▶ [WORK INSTRUCTIONS]: Count the lines in the items below that contain the word "town". Reply with only that number.

▶ [ROWS]:
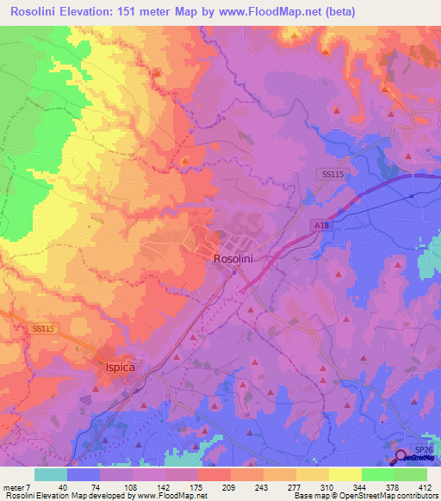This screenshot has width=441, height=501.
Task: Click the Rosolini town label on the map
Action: (232, 258)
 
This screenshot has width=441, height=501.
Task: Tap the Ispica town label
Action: (114, 367)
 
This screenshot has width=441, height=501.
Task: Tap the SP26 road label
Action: (422, 449)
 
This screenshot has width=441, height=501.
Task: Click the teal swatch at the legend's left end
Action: (51, 474)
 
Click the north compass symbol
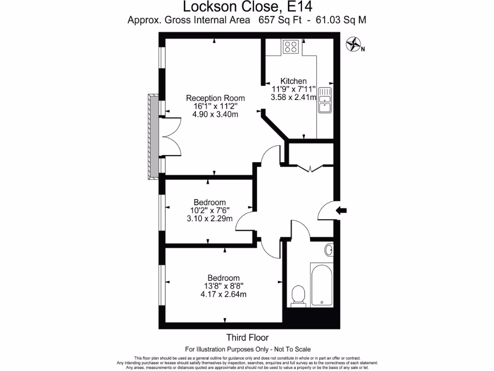[354, 44]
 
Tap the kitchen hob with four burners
[291, 46]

▶ [RESPONSE]: 2